Gran Marcha and Beyond

Editorial published in Against the Current #122, May/June


Photo: Los Angeles Times

MARCH 26, 2006 MARKED an eruption that hit the streets, showed its strength, and took everyone including its participants by surprise. Millions marched all over the country: 300,000 in Chicago, 50,000 in Denver, 10,000 in Detroit and Milwaukee, 10-20,000 in New York, 20,000 in Phoenix -- and somewhere between 500,000 and a million in the “Gran Marcha” in Los Angeles. As the U.S. Congress and Senate hold their wretched deliberations on “immigration reform,” the communities affected have shown they will not be passive objects, but active subjects, in this debate.

On the day of the Gran Marcha the white liberal left seemed to have missed the mobilization and didn't know to meet downtown at Olympic and Broadway at 10am. Why? Well if you didn't listen to mostly Spanish language media (but Korean too) and didn't read La Opinion, or didn't tune into Pacifica radio KPFK all week, well, you probably missed the news.

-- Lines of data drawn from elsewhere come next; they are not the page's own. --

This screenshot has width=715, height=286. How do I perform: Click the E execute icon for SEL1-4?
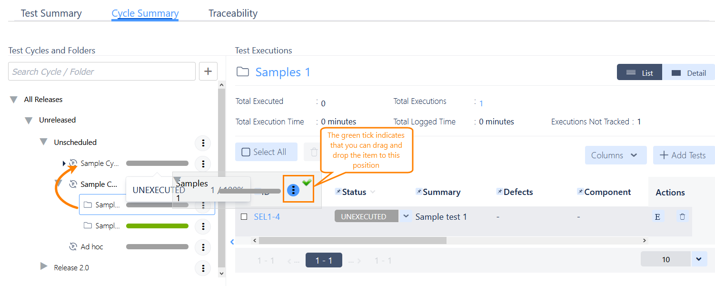(657, 216)
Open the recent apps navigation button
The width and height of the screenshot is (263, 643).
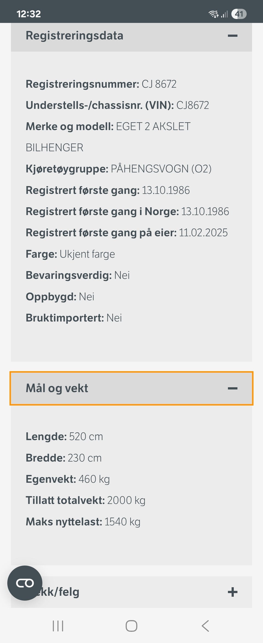coord(58,626)
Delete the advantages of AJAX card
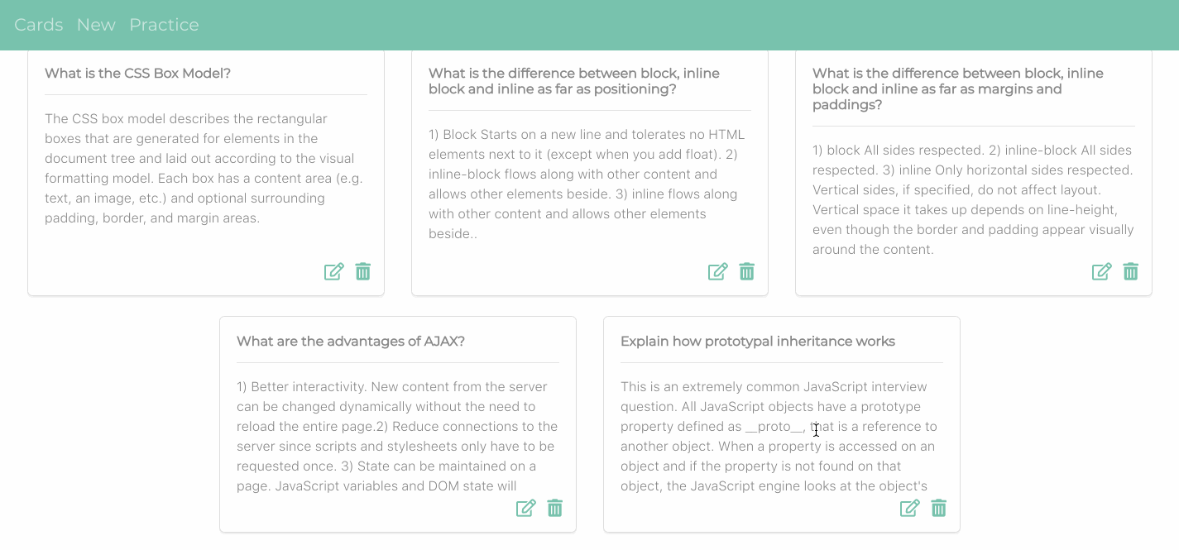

The non-English media and the Catholic Church played a major role in mobilizing people for these marches. Spanish language media promoted the march continuously for ten days. (See accompanying article by Daniel Hernandez in this issue.) Cardinal Roger Mahony, who heads the largest Catholic archdiocese in the nation, came out against the Sensenbrenner Bill as a violation of Christian principles, affirming that the mission of the church was to aid the poor.

Mahony is a latecomer to this position; in the 1980s and 90s he opposed Padre Luis Olivares’ work in providing refuge and sanctuary to the poor and undocumented. Olivares’ sermons regularly quoted from Leviticus 19:33-34, "And if a stranger sojourn with thee in your land, ye shall not vex him. But the stranger that dwelleth with you shall be unto you as one born among you, and thou shalt love him as thyself; for ye were strangers in the land of Egypt." It took fifteen years for Cardinal Mahony to realize that Latinos are the present and future of the Catholic Church in California (75 percent of the Southern California archdiocese of five million is Latino).

Student Walkout

On March 28 came the students’ turn. Forty thousand Los Angeles high school students walked out of their classrooms, continuing the wave of protest against measures that propose to turn their families into felons. If Spanish language media contributed to the gigantic turnout on March 25, text-messaging and MySpace helped create a collective walkout that surpassed the famous Chicano walkout of 1968 as well as the walkouts of 1994 -- and faced police violence and suspension.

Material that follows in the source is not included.